MARKET RECAP
Sometimes bad news isn't as bad as it seems. For instance, gross domestic product dropped at a 6.1% annual pace in the first quarter of 2009, easily blowing past predictions for a 5% annualized drop. The decrease marked the weakest posting since 1958. Bad news, right?
Not so fast. It's tempting to cite the grim first-quarter GDP decline to squelch talk of any recovery in the U.S. economy, but the numbers actually contain flickers of hope. Nearly half of the GDP contraction was due to businesses slashing production in order to bring inventories in line with sales. The process, although perhaps incomplete, is well advanced, which means businesses may soon have production levels where they want them. That, in turn, could set the stage for increased business spending in the second half of the year as consumer demand increases.
In fact, consumer demand is already picking up. The monthly data on home, car, and retail sales confirm that consumption has broadly stabilized. Although home construction has tumbled, the worst is probably over: in any case, the sector is now so small that further declines mean little to overall output. The recent rise in stocks prices – arguably the most reliable economic indicator – and in consumer confidence also bodes well for businesses and consumers alike
More good news can be found in seemingly bad news on the housing front. Home prices continued to decline in 20 major U.S. cities in February, according to the S&P/Case-Shiller Home Price Index, but the rate of decrease slowed for the first time since 2007. Average prices are now down 30.7% from the housing market's mid-2006 peak. Phoenix has fallen the furthest, dropping 50.8% from its high, while Dallas has been one of the better performers, slipping a relatively modest 11.1% from its peak. Odds at this juncture favor long-term home-price appreciation over long-term depreciation.

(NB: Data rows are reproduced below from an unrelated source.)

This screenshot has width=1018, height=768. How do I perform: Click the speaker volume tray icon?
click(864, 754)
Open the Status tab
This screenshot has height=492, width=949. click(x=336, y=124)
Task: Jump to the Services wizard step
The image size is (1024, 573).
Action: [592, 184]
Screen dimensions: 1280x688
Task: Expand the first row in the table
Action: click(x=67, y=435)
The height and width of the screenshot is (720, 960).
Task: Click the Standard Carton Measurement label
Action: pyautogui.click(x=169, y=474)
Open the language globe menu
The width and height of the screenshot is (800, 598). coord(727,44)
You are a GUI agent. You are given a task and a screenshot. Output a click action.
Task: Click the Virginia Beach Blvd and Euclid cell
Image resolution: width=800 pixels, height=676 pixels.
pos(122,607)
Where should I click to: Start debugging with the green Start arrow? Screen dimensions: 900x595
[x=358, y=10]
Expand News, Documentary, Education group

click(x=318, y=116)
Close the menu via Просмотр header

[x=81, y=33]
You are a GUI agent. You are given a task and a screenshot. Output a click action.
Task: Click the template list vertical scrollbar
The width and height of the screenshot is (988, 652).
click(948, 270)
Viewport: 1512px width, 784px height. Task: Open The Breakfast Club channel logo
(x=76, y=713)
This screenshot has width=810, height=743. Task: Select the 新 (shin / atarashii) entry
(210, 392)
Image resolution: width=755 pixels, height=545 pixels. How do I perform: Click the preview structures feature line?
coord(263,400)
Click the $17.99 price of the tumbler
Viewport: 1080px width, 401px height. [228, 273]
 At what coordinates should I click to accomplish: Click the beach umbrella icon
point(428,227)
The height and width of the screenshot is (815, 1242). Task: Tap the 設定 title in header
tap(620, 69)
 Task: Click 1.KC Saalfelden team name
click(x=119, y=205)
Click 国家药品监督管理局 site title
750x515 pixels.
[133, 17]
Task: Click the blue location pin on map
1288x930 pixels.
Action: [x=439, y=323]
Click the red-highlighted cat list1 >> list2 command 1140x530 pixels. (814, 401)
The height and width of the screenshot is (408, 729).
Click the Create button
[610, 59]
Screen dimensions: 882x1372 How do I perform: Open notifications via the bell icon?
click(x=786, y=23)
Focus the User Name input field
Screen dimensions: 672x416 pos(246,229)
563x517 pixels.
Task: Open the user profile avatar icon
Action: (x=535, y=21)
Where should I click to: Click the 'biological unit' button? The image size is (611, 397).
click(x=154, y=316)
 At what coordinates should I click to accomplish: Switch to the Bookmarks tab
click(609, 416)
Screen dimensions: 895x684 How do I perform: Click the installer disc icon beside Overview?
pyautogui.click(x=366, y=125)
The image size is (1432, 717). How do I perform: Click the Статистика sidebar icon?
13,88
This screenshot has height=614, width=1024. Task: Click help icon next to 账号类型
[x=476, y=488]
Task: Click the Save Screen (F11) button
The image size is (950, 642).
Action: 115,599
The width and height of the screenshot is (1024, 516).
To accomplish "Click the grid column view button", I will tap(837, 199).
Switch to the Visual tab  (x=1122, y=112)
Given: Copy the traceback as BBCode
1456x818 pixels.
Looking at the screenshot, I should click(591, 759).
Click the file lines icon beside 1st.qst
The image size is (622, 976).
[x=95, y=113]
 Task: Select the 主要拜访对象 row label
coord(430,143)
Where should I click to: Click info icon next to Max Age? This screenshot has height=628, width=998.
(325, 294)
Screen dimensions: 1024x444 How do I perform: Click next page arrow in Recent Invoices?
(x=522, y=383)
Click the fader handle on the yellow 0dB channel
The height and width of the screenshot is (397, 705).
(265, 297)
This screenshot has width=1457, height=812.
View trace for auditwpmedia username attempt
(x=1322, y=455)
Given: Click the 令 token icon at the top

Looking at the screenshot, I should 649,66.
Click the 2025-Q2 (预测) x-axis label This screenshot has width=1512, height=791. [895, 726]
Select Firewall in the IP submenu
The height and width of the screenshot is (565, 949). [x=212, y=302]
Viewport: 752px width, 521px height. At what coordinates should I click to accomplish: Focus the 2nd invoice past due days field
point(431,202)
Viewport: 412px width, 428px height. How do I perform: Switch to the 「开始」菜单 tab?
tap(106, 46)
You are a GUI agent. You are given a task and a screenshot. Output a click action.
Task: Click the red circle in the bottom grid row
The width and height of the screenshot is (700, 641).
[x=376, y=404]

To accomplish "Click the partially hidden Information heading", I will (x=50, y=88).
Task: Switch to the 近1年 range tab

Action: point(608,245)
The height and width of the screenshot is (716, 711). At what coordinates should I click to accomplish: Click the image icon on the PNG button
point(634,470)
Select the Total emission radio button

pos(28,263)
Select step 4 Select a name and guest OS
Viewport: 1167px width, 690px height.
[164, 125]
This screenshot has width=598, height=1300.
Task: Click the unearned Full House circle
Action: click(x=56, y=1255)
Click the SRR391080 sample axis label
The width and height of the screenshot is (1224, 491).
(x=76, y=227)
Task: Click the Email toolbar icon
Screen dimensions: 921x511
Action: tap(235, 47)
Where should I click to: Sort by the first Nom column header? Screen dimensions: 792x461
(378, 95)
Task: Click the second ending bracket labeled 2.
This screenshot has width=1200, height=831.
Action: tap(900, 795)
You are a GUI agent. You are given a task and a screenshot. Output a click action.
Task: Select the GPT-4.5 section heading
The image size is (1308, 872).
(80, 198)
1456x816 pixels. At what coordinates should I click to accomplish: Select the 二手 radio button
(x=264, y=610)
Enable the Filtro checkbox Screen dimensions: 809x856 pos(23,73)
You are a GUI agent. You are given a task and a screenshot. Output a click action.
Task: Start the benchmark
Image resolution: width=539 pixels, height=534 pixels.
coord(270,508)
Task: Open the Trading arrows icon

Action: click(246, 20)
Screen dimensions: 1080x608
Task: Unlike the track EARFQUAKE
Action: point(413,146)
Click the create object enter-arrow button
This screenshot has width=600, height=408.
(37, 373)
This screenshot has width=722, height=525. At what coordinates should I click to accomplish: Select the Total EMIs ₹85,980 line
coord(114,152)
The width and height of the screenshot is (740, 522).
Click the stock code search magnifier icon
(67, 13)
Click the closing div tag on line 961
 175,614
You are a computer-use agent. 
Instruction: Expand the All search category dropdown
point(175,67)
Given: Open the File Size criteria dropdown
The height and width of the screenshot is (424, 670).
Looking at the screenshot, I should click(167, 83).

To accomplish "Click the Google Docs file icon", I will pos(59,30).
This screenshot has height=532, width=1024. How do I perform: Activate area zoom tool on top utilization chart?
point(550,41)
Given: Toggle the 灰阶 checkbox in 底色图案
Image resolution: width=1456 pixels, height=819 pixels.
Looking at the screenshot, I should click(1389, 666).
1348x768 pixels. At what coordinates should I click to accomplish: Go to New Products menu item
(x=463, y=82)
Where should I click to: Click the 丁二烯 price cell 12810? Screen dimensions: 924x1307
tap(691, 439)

Meanwhile, mortgage rates continue to hold steady, with 30-year fixed-rate mortgages still available in the 5% range. But again, we need to warn that rates could be approaching a low, if they haven't already reached one. Treasury yields are starting to rise, a sign of a strengthening economy and a sign that inflation could be lurking on the horizon. At this point, we think holding out for lower mortgage rates is becoming a riskier bet.